Text excerpt →
- - - - -
Amplitude death of coupled hair bundles with stochastic channel noise

Hair cells conduct auditory transduction in vertebrates. In lower vertebrates such as frogs and turtles, due to the active mechanism in hair cells, hair bundles (stereocilia) can be spontaneously oscillating or quiescent. Recently an amplitude death phenomenon has been proposed [K.-H. Ahn, J. R. Soc. Interface, 10, 20130525 (2013)] as a mechanism for auditory transduction in frog hair-cell bundles, where sudden cessation of the oscillations arises due to the coupling between nonidentical hair bundles. The gating of the ion channel is intrinsically stochastic due to the stochastic nature of the configuration change of the channel. The strength of the noise due to the channel gating can be comparable to the thermal Brownian noise of hair bundles. Thus, we perform stochastic simulations of the elastically coupled hair bundles. In spite of stray noisy fluctuations due to its stochastic dynamics, our simulation shows the transition from collective oscillation to amplitude death as interbundle coupling strength increases. In its stochastic dynamics, the formation of the amplitude death state of coupled hair bundles can be seen as a sudden suppression of the displacement fluctuation of the hair bundles as the coupling strength increases. The enhancement of the signal-to-noise ratio through the amplitude death phenomenon is clearly seen in the stochastic dynamics. Our numerical results demonstrate that the multiple number of transduction channels per hair bundle is an important factor to the amplitude death phenomenon, because the phenomenon may disappear for a small number of transduction channels due to strong gating noise.

Figure 1

(a) A model for coupled hair bundles. (b) Schematic drawing for Markov analysis of stochastic simulation for the coupled hair bundles dynamics.

Figure 2

(a) The parameter distribution for the pivotal stiffness of hair bundles $k_{sp}$ and the maximum forces $f_{max}$ of molecular motors. We use this distribution for all simulations in this paper. (b)–(g) The histograms show the number of events which are counted every 1 ms for 2 s for (b) incoherent ($k$ = 0), (c)–(f) locking (or collectively oscillating) ($k$ = 1 pN/nm, $k$ = 2 pN/nm, $k$ = 3 pN/nm, and $k$ = 4 pN/nm), and (g) amplitude death region ($k$ = 5 pN/nm) of 10 hair bundles.

Figure 3

The velocity distribution for amplitude death ($k$ = 6 pN/nm) and locking ($k$ = 2 pN/nm) of 10 coupled hair bundles. The green dashed line is a fitting curve for the velocity distribution for a locking oscillation (black solid line), which is a half-Lorentzian curve. The blue dashed line is a Gaussian fitting curve for the velocity distribution for the amplitude death state (red solid line). (Inset) The averaged displacement of the coupled hair bundles at $k$ = 2 pN/nm as a function of time.
- - - - -
Listed entries →
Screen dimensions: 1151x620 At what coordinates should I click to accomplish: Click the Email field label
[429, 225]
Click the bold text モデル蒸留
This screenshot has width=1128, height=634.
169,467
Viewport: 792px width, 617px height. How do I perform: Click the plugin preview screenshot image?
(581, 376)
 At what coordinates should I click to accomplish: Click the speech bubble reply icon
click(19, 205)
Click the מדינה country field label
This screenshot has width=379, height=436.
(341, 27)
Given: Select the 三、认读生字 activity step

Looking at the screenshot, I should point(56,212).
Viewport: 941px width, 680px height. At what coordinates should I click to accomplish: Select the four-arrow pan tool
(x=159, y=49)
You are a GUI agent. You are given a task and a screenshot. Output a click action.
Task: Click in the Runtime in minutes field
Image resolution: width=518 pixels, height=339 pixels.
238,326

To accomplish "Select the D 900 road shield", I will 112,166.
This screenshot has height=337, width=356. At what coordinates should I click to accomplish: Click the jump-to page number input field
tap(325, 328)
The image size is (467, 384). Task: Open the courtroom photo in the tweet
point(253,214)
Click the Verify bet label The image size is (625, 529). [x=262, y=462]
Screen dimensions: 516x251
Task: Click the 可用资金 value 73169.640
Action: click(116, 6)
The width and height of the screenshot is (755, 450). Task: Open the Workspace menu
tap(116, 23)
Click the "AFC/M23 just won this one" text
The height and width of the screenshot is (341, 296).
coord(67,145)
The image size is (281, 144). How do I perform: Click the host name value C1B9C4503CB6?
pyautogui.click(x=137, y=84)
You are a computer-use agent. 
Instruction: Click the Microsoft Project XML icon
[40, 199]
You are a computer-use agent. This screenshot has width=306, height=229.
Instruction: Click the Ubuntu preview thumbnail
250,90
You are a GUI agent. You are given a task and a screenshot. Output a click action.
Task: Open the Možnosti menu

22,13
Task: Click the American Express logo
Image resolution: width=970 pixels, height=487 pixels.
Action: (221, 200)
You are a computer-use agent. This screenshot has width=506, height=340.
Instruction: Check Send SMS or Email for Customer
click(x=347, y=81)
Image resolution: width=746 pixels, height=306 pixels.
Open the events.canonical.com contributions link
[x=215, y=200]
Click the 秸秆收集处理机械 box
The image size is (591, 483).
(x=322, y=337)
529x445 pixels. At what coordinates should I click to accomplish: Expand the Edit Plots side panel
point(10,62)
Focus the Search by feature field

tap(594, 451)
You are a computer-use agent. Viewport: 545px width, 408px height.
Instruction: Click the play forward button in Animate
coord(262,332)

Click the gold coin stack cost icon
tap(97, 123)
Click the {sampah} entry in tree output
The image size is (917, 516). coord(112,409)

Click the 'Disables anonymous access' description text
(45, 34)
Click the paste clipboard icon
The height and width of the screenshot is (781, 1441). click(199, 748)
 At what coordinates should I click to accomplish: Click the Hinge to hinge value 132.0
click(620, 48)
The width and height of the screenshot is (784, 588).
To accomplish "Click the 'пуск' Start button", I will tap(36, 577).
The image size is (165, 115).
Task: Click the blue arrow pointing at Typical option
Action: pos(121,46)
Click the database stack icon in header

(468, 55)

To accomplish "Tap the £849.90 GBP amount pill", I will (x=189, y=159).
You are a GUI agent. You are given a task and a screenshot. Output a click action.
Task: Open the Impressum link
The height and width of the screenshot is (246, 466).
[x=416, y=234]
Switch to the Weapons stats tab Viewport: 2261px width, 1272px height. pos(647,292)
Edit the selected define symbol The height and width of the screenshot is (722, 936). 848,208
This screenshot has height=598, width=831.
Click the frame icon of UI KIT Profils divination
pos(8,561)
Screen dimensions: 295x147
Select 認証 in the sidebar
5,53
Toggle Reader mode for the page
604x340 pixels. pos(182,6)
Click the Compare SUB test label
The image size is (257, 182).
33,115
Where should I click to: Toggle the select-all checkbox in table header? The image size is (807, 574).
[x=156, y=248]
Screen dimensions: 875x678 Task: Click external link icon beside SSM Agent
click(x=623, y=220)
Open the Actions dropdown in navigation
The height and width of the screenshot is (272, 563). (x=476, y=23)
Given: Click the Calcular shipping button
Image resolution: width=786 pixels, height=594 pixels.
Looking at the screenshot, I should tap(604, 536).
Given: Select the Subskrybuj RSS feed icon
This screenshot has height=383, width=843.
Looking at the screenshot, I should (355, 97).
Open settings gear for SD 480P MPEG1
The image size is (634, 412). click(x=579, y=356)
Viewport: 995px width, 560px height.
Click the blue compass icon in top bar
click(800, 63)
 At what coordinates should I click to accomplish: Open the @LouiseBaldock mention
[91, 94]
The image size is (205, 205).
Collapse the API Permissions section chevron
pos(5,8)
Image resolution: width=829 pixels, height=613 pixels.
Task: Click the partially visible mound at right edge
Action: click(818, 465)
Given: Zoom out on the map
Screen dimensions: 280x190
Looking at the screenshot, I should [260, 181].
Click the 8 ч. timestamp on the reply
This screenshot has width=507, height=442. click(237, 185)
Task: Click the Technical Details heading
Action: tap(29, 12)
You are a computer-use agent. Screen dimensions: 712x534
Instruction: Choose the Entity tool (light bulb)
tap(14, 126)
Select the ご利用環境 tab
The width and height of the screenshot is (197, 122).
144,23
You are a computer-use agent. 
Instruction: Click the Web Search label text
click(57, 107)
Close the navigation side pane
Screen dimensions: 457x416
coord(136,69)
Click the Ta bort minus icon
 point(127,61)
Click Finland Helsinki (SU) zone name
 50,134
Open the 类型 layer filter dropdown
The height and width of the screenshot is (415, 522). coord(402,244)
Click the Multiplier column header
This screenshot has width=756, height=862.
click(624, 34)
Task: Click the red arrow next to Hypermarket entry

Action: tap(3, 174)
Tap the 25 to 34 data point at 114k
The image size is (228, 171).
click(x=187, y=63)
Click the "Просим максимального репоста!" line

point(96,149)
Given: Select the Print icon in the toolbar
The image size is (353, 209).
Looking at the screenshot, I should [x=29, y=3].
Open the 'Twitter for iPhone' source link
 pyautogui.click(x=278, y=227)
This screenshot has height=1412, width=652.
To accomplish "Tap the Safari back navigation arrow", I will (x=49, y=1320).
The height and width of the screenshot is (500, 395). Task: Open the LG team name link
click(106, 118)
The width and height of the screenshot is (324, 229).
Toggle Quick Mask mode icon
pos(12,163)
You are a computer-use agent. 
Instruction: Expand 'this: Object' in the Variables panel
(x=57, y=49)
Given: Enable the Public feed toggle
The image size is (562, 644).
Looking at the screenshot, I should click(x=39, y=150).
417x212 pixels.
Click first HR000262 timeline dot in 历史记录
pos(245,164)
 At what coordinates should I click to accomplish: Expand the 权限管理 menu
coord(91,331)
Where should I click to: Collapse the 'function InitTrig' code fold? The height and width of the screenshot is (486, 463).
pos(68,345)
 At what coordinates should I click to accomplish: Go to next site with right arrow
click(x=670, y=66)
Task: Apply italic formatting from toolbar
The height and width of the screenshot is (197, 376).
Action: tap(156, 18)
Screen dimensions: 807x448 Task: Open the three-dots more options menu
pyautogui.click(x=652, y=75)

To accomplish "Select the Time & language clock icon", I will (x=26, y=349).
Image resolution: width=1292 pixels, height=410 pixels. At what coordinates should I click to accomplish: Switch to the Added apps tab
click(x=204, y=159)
- - - - -
Work instruction 1 →
Answer these from the text on coupled hair bundles:
(a) Which two lower vertebrates are given as examples in the opening paragraph?
(b) In the Figure 2 caption, what coupling strength is listed for the amplitude death region?
(c) In the Figure 3 caption, what type of curve fits the velocity distribution for the amplitude death state?
Work instruction 2 → Write the next part of the text on coupled hair bundles, starting right after the Figure 3 caption.
You do not need the records for this.

Reply 1 →
(a) Frogs and turtles.
(b) $k$ = 5 pN/nm.
(c) A Gaussian fitting curve.

Reply 2 →
Figure 4

The averaged variance for the displacement of the coupled hair bundles as a function of the interband coupling strength $k$.

Figure 5

(a) The average displacements $X=\frac{1}{N}{\sum }_i{X}_i$ for amplitude death($k$ = 6 pN/nm), collectively oscillating ($k$ = 2 pN/nm), and uncoupled ($k$ = 0) states of 10 coupled hair bundles. The top of the figure is the external force acting on the hair bundles. (b) The open channel ratio ${\tilde{G}}_o$ of 10 coupled hair bundles.

Figure 6

(a–c) The power spectra of mechanical displacement $S_X\left(f\right)$ as a function of frequency $f$ when an external force is applied. The coupling strengths are (a) $k=0$, (b) $k=3$ pN/nm, (c) $k=9$ pN/nm. (d) SNR as a function of the coupling strength $k$. We used a 0.2 pN external force with frequency of 12 Hz in our simulations (a–e). We obtained the power spectra averaged over 50 different trials.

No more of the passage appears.